La mediazione telematica ricorre nel 49% delle procedure concluse nel semestre. Un dato che supera quello delle mediazioni in presenza (39%), e attesta quella che è l’efficacia dello strumento a distanza, favorito dal contesto delle tecnologie attuali e sicuramente dalle misure di distanziamento sociale prima in vigore con la pandemia.
Altro dato che si registra è quello dell’assistenza legale, molto presente con il 91% dei proponenti e l’83% di coloro che vi aderiscono. Ci si avvale a tal proposito dell’intervento di un avvocato anche nelle mediazioni volontarie, ambito nel quale non è obbligatorio.
Tasso di accordo e fattori di successo per la mediazione
Si raggiunge l’accordo nel 30,3% delle procedure nelle quali l’aderente abbia preso parte al primo incontro. Percentuale inferiore al 2024, ma superiore al 2023, per cui si può dedurre una certa stabilità. La partecipazione anche in seguito al primo incontro è un fattore che rende più probabile la definizione della controversia, e qui infatti il dato si attesta a quota 52.7%.
Se si suddividono le controversie per valore, nel rapporto del Ministero emerge che quelle del valore superiore a 1000 euro (da 1.001 euro) e fino a 5.000 euro, mostrano un tasso più alto, pari al 38%. Il tasso sale al 63% laddove si considerino solamente quelle mediazioni in cui le parti abbiano preso parte anche agli incontri successivi. Linea di tendenza confermata per i procedimenti da 5.001 euro a 10.000 euro di valore, con un tasso che s’attesta al 35%, e che sale al 57% limitatamente ai casi d’adesione alle sessioni successive.

> _DATI DI PARTENZA_
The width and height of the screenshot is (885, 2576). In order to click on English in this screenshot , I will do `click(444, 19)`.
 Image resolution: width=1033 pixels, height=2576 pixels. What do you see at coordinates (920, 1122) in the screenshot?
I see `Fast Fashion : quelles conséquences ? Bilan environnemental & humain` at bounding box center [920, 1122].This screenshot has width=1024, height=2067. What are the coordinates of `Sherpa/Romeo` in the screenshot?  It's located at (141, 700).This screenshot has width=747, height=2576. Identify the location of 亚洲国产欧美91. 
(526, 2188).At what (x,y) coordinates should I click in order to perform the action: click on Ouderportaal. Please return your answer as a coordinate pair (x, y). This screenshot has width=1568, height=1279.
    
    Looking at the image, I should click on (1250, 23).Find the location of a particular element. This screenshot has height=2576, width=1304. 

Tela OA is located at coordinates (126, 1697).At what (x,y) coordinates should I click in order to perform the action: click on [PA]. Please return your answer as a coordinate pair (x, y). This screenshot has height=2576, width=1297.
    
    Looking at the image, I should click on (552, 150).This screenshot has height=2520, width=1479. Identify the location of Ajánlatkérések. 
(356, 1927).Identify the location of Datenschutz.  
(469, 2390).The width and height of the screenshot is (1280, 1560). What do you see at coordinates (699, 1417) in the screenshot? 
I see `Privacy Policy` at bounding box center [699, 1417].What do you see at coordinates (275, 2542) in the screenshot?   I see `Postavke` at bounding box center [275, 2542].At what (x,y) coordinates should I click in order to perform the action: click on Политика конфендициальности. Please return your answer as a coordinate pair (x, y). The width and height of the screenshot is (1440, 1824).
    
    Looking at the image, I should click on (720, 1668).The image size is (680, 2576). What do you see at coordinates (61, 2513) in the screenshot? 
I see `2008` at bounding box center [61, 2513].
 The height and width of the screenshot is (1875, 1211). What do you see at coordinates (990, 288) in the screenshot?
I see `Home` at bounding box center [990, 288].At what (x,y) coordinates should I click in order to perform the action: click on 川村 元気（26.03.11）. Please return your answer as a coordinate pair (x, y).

> _CONSEGNA 1_
Riscrivi il brano sulla mediazione partendo da "Se si suddividono" e terminando con "alle sessioni successive.", sostituendo "controversie" con "liti".
> _CONSEGNA 2_
Quali importi in euro compaiono nel brano sulla mediazione? Elencali tutti.
> _CONSEGNA 3_
Prosegui il brano sulla mediazione a partire dalla sua ultima frase.
Le righe non hanno alcun legame con il brano sulla mediazione.

> _SOLUZIONE 1_
Se si suddividono le liti per valore, nel rapporto del Ministero emerge che quelle del valore superiore a 1000 euro (da 1.001 euro) e fino a 5.000 euro, mostrano un tasso più alto, pari al 38%. Il tasso sale al 63% laddove si considerino solamente quelle mediazioni in cui le parti abbiano preso parte anche agli incontri successivi. Linea di tendenza confermata per i procedimenti da 5.001 euro a 10.000 euro di valore, con un tasso che s’attesta al 35%, e che sale al 57% limitatamente ai casi d’adesione alle sessioni successive.

> _SOLUZIONE 2_
1000 euro, 1.001 euro, 5.000 euro, 5.001 euro, 10.000 euro

> _SOLUZIONE 3_
Ruolo delle istituzioni e delle pronunce giurisprudenziali
I casi di successo sono stati studiati anche in relazione agli organismi che se ne sono occupati. Gli Organismi di mediazione che appartengono alle Camere di Commercio riportano un tasso di successo superiore per la mediazione (dato che si attesta al 57,2%). A seguire sono gli organismi privati (5,2%) e gli altri ordini professionali (51,1%). I dati presentati sono a testimonianza delle reti organizzate, e specializzate nel favorire la partecipazione e l’esito positivo delle procedure di mediazione.
Sul fronte giurisprudenziale, tante sono state le pronunce che hanno dato un contributo nel rafforzare la mediazione quale strumento prioritario di risoluzione delle controversie. Si possono ricordare al riguardo le decisioni del Consiglio di Stato e della Corte di Cassazione: nelle stesse si può leggere come la mediazione, tanto in presenza che in telematica, funga ormai da imprescindibile elemento per una giustizia maggiormente rapida ed efficace, che si orienti alla conciliazione e alla tutela delle parti.
Normativa di riferimento per la mediazione
L’atto normativo a regolazione della mediazione civile è il D. Lgs. 4 marzo 2010 n.28. Il suddetto decreto ha introdotto l’obbligatorietà della mediazione per molteplici materie e ha previsto il procedimento di mediazione assistita da un mediatore qualificato. A dare ulteriore vigore all’istituto della mediazione, la Riforma Cartabia del 2023, mediante l’incentivo di questa anche in forma telematica, e con miglioramenti sulle procedure d’accesso.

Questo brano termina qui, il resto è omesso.